═════ DATA TO EXAMINE ═════

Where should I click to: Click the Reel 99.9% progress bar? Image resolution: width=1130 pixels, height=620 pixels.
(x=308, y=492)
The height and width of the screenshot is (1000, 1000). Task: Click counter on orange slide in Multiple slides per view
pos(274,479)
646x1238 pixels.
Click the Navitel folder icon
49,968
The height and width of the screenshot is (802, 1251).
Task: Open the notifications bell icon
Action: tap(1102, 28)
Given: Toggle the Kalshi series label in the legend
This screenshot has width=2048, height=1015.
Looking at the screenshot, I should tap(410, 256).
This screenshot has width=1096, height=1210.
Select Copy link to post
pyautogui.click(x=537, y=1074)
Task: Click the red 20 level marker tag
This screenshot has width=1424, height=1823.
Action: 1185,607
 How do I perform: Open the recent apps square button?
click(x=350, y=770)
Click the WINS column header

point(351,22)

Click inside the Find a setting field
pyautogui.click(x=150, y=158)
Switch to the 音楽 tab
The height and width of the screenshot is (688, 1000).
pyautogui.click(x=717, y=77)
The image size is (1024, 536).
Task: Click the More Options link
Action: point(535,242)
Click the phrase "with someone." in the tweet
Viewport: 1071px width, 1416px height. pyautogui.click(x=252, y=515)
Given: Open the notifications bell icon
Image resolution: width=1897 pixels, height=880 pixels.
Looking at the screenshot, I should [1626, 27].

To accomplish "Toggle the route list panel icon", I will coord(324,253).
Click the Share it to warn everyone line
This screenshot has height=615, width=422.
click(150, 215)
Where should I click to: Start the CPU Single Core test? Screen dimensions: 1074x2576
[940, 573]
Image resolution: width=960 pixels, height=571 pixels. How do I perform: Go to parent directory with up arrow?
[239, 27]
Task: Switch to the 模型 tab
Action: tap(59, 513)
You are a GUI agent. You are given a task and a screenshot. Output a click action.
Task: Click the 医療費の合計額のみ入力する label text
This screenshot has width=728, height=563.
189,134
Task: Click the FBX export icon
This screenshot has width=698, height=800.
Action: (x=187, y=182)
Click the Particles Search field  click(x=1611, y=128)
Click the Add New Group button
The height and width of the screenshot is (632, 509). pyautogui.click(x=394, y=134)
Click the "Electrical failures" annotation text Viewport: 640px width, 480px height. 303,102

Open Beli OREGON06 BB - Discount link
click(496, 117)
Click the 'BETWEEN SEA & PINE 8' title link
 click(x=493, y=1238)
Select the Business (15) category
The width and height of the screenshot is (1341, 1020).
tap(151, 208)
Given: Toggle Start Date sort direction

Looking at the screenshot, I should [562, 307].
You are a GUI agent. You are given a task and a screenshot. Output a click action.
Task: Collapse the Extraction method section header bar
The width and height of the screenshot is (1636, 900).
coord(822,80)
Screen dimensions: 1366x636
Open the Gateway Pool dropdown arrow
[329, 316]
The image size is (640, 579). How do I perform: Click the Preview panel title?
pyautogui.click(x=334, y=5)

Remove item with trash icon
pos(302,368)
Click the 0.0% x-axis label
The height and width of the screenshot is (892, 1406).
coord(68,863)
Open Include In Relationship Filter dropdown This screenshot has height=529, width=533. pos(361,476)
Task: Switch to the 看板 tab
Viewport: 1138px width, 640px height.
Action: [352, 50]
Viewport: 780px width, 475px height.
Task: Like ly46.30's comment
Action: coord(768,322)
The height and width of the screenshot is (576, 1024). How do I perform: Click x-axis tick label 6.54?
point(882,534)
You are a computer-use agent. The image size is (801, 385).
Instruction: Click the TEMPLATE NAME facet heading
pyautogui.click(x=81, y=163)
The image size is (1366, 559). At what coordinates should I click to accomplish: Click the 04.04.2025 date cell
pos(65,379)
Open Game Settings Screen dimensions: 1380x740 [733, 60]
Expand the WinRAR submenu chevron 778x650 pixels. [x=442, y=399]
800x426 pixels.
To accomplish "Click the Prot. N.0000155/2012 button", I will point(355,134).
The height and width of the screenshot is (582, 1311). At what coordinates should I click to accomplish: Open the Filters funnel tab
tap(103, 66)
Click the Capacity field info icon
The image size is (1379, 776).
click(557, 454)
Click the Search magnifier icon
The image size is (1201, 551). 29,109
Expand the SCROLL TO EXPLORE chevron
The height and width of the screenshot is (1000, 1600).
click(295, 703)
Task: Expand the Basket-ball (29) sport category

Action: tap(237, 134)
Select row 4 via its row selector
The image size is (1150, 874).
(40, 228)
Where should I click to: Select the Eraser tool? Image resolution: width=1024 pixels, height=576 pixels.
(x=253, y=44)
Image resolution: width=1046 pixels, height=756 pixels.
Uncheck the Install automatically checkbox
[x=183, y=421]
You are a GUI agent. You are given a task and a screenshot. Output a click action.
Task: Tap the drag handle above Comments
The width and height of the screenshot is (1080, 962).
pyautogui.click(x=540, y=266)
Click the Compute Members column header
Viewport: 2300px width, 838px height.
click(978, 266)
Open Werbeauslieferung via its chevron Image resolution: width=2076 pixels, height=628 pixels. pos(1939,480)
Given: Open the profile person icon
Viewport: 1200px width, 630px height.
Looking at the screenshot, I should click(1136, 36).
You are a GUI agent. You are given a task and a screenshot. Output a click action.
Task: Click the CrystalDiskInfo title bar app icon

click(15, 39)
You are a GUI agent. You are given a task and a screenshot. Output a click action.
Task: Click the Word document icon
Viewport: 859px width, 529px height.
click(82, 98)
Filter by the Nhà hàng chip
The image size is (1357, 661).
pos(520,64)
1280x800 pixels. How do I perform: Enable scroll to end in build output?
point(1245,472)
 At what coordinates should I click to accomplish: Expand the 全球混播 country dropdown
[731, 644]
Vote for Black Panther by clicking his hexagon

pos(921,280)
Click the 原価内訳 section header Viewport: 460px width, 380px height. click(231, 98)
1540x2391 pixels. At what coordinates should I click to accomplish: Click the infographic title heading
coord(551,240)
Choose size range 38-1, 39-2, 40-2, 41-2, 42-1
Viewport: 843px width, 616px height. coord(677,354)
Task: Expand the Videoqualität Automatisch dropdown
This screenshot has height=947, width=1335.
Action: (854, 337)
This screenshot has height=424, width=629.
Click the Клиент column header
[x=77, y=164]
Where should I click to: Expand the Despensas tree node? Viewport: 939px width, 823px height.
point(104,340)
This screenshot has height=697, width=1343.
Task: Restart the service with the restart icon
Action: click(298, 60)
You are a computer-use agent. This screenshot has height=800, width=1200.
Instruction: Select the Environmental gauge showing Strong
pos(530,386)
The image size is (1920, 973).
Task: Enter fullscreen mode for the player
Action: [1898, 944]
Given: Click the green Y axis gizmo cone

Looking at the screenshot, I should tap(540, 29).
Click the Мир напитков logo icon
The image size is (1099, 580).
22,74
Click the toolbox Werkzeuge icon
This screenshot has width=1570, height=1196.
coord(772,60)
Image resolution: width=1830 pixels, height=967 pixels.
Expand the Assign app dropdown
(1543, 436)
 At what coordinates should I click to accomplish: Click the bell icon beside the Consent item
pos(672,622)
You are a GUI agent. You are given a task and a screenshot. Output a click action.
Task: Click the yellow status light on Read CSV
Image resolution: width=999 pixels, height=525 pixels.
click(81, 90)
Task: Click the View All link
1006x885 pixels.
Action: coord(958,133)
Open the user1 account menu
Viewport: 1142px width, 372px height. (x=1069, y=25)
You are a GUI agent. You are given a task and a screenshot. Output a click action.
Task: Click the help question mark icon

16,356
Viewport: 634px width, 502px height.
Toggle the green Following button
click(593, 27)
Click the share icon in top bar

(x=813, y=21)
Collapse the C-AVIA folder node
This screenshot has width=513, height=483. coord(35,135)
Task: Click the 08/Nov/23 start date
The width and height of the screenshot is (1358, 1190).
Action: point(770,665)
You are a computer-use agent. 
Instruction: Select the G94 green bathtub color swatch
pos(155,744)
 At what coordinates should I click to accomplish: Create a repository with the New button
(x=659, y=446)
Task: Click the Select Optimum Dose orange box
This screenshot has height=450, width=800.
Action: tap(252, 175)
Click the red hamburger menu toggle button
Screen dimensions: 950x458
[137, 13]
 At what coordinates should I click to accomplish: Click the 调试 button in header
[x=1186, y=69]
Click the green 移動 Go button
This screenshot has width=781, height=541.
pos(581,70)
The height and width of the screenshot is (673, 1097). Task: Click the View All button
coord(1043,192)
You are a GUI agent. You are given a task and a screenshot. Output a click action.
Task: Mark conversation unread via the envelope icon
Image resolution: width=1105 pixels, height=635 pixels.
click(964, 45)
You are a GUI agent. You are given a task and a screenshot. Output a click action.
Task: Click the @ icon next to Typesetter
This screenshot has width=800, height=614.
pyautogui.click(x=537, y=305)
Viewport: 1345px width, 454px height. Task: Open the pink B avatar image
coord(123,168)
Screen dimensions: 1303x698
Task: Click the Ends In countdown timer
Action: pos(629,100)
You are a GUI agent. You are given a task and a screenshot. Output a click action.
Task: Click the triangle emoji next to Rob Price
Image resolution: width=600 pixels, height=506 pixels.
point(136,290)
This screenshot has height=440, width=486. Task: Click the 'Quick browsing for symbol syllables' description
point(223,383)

═════

EXERCISE BRIEF
Within the listing above, extract exactly the lines from the line with "Uncheck the Install automatically checkbox" to the line with "Task: Tap the drag handle above Comments", the two named lines included, and no others.

TASK RESULT
Uncheck the Install automatically checkbox
[x=183, y=421]
You are a GUI agent. You are given a task and a screenshot. Output a click action.
Task: Tap the drag handle above Comments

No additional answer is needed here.